Data shown:
------------------------------

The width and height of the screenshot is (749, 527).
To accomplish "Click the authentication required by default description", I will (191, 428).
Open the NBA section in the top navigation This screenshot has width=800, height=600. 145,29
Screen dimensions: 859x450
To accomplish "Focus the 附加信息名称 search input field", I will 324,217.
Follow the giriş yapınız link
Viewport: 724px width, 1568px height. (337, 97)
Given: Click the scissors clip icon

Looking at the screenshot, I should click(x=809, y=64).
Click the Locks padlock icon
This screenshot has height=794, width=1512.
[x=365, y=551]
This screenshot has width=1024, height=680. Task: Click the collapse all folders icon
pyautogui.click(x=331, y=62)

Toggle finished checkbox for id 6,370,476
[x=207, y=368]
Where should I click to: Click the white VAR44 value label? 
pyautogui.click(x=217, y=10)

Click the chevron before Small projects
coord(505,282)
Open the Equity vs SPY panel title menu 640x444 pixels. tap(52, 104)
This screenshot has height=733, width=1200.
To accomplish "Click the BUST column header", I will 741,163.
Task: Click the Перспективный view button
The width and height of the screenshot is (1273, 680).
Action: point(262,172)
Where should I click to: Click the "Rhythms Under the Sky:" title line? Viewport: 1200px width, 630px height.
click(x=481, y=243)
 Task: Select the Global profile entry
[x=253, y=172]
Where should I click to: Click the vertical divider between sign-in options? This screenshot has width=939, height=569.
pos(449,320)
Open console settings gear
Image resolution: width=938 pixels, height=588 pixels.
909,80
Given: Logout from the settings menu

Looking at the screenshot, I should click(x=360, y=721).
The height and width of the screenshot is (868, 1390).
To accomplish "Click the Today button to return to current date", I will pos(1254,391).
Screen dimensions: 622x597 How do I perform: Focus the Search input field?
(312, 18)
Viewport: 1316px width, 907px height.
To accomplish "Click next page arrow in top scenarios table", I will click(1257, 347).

------------------------------

Your assignment:
The full listing should be duplicated exactly, line by line.

Response to this exercise:
The width and height of the screenshot is (749, 527).
To accomplish "Click the authentication required by default description", I will (191, 428).
Open the NBA section in the top navigation This screenshot has width=800, height=600. 145,29
Screen dimensions: 859x450
To accomplish "Focus the 附加信息名称 search input field", I will 324,217.
Follow the giriş yapınız link
Viewport: 724px width, 1568px height. (337, 97)
Given: Click the scissors clip icon

Looking at the screenshot, I should click(x=809, y=64).
Click the Locks padlock icon
This screenshot has height=794, width=1512.
[x=365, y=551]
This screenshot has width=1024, height=680. Task: Click the collapse all folders icon
pyautogui.click(x=331, y=62)

Toggle finished checkbox for id 6,370,476
[x=207, y=368]
Where should I click to: Click the white VAR44 value label? 
pyautogui.click(x=217, y=10)

Click the chevron before Small projects
coord(505,282)
Open the Equity vs SPY panel title menu 640x444 pixels. tap(52, 104)
This screenshot has height=733, width=1200.
To accomplish "Click the BUST column header", I will 741,163.
Task: Click the Перспективный view button
The width and height of the screenshot is (1273, 680).
Action: point(262,172)
Where should I click to: Click the "Rhythms Under the Sky:" title line? Viewport: 1200px width, 630px height.
click(x=481, y=243)
 Task: Select the Global profile entry
[x=253, y=172]
Where should I click to: Click the vertical divider between sign-in options? This screenshot has width=939, height=569.
pos(449,320)
Open console settings gear
Image resolution: width=938 pixels, height=588 pixels.
909,80
Given: Logout from the settings menu

Looking at the screenshot, I should click(x=360, y=721).
The height and width of the screenshot is (868, 1390).
To accomplish "Click the Today button to return to current date", I will pos(1254,391).
Screen dimensions: 622x597 How do I perform: Focus the Search input field?
(312, 18)
Viewport: 1316px width, 907px height.
To accomplish "Click next page arrow in top scenarios table", I will click(1257, 347).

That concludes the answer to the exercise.